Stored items

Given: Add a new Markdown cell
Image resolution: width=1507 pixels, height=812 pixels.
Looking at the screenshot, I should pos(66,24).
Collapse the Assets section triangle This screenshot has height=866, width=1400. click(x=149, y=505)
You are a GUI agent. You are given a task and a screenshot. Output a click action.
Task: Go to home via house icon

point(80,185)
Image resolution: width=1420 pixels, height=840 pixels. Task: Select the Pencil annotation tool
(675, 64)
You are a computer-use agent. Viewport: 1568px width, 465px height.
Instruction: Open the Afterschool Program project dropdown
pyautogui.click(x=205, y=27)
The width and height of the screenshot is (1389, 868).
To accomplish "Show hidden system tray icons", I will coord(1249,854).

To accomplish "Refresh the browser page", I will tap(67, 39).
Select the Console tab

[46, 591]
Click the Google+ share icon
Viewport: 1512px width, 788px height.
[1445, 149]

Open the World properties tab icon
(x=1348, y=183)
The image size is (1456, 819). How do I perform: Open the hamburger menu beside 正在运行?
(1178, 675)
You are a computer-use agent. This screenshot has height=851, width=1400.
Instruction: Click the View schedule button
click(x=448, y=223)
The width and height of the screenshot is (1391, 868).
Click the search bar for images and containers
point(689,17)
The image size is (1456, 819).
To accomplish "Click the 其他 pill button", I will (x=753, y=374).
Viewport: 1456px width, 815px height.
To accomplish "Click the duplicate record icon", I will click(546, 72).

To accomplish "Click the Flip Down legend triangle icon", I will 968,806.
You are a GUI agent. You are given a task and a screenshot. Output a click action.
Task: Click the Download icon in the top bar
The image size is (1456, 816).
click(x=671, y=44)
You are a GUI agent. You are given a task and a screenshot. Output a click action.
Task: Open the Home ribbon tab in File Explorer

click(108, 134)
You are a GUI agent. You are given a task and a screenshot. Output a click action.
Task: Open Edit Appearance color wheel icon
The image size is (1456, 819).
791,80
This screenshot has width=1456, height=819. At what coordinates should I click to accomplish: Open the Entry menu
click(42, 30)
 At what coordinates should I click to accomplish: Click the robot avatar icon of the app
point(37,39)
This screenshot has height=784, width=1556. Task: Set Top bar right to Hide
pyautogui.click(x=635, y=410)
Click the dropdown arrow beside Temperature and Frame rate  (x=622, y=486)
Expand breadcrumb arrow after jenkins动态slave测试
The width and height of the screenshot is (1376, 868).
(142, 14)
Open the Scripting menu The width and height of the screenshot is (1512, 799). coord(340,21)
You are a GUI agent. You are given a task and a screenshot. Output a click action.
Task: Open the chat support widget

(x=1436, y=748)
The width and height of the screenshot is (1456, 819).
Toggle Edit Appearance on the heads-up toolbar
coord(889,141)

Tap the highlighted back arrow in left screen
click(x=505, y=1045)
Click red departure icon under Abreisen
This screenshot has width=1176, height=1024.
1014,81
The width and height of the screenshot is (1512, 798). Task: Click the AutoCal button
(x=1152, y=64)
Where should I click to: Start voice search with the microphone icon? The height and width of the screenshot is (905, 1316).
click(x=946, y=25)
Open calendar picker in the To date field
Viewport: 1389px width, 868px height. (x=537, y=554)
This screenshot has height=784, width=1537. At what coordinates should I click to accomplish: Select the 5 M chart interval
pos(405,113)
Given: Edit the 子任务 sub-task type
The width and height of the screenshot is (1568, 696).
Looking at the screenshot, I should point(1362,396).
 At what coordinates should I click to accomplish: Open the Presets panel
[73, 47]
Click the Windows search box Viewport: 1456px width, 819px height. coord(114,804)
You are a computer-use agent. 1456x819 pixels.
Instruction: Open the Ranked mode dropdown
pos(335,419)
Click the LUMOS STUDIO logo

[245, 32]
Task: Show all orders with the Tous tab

== Work required ==
The lines that mention the word "computer" should be pulled from the records above.

== Output below ==
You are a computer-use agent. Viewport: 1568px width, 465px height.
You are a computer-use agent. This screenshot has height=851, width=1400.
You are a computer-use agent. 1456x819 pixels.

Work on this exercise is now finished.